PROBLEM DETAILS - Scan the entries below for the word "computer" and copy every line in which it occurs.

INFORMATION SUPPLIED -
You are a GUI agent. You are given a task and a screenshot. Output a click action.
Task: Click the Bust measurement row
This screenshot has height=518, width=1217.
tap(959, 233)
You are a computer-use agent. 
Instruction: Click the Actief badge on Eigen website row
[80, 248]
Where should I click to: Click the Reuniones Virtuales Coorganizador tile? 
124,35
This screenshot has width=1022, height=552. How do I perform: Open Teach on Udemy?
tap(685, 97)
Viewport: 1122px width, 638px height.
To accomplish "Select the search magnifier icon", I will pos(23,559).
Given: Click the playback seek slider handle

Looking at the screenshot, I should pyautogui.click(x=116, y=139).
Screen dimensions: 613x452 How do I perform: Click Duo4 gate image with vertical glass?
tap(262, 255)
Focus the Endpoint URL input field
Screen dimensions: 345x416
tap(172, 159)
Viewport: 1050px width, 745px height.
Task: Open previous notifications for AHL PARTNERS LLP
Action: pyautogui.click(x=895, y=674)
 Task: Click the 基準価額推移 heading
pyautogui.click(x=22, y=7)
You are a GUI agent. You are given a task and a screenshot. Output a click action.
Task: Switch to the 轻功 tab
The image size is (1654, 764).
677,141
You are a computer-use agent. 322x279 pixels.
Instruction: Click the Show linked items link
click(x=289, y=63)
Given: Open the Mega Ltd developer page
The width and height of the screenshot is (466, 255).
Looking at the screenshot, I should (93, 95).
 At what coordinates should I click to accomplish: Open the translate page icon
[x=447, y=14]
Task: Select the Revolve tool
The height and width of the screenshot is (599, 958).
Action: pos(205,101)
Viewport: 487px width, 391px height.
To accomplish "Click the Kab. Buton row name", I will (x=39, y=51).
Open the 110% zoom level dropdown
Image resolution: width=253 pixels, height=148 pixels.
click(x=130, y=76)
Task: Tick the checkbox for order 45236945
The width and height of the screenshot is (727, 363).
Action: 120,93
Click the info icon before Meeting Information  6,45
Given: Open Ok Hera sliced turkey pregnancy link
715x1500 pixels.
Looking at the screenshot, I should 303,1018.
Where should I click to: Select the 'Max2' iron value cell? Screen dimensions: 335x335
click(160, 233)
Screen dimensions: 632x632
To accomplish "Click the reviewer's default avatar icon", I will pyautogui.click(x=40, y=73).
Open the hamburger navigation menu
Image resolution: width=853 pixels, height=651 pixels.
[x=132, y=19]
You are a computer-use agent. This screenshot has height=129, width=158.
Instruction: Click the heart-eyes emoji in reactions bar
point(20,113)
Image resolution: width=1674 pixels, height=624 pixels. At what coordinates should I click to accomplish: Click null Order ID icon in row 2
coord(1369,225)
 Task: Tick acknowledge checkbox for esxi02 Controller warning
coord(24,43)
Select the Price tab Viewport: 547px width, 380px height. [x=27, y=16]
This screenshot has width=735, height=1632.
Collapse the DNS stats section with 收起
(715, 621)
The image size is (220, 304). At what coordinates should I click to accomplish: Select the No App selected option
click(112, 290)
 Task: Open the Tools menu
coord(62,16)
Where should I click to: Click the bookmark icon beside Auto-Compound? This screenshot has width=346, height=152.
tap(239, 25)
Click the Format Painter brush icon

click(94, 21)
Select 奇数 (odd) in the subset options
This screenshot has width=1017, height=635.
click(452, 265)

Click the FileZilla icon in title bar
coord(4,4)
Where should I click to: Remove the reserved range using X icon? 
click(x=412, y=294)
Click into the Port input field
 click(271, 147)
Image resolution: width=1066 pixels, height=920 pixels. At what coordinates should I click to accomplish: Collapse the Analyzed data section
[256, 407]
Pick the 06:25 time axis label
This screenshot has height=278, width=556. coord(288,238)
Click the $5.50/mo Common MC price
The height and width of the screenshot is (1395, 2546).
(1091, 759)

ANSWER TO THIS EXERCISE -
You are a computer-use agent. 
You are a computer-use agent. 322x279 pixels.
You are a computer-use agent. This screenshot has height=129, width=158.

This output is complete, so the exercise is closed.